Ormuz : L’Union européenne prépare son plan de bisounours pour rétablir la navigation sans les parties belligérantes


Par Tyler Durden — Le 15 avril 2026 — Source : zerohedge.com

C’est un titre pour le moins ambitieux, qui dévoile le dernier « plan » européen pour Ormuz : alors que l’Europe regarde depuis la touche les États-Unis risquer de s’enliser dans la région après un mois d’intenses frappes aériennes sur l’Iran, le Wall Street Journal rapporte que l’UE élabore un plan d’après-guerre pour rouvrir le détroit d’Ormuz sans les États-Unis.

Apparemment, le plan devrait s’activer une fois la crise principale passée, alors que le détroit restera sous blocus (chacune des parties belligérantes insistant sur l’idée que c’est elle qui contrôle ce passage stratégique). Il semble que l’idée fondamentale soit de retirer les États-Unis de l’équation, en ne laissant que les pays « neutres » libérer et sécuriser le détroit d’Ormuz.

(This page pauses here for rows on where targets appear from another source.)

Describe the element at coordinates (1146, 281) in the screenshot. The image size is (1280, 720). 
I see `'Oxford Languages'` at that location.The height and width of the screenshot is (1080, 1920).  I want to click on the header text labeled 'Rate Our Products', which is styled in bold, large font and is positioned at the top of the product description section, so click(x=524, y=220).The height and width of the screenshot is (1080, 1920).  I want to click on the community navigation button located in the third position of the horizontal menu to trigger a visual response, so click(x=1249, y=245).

Iraniens et Étasuniens vont-ils rester sur la touche pendant que les petits navires de guerre français entreront en action?

Mais tout cela est des plus étranges — d’un côté, ce plan vise à tenir à distance l’un des belligérants clés, à savoir les États-Unis, et d’un autre côté, il prévoit d’engager des navires militaires européens/otaniens dans des opérations visant à établir une liberté de navigation, comprenant le déminage.

Par exemple, on trouve dans l’article du Wall Street Journal : « le président français emmanuel macron a affirmé mardi que le projet est d’établir une mission défensive internationale, ne comprenant pas les parties ‘belligérantes’, à savoir les États-Unis, Israël et l’Iran. Les diplomates européens connaissant ce plan affirment que les navires européens n’agiraient pas sous commandement étasunien. »

Selon un résumé des principaux points de l’article, établi par Newsquawk :

  • Les pays européens établissent un projet d’établissement d’une vaste coalition de pays pour aider à libérer la navigation dans le détroit d’Ormuz, mettant en jeu des navires militaires de déminage et autres. Mais le projet ne serait lancé qu’après la fin de la guerre, et peut exclure les États-Unis.
  • Certaines différences doivent encore être surmontées : les diplomates français pensent que la moindre implication étasunienne dans l’opération rendrait celle-ci moins acceptable aux yeux de Téhéran, alors que les dirigeants britanniques s’inquiètent que l’absence des Étasuniens puisse énerver Trump et limiter le périmètre de l’opération.
  • Le plan a trois grands objectifs :
    1. mettre en place les moyens logistiques pour assurer que les centaines de navires restés bloqués dans le détroit puissent en partir.
    2. mettre en œuvre une opération de déminage de grande ampleur pour permettre le passage de navires plus nombreux sur une zone plus étendue du détroit.
    3. Le déminage des mines iraniennes à Ormuz est essentiel à la reprise de la navigation.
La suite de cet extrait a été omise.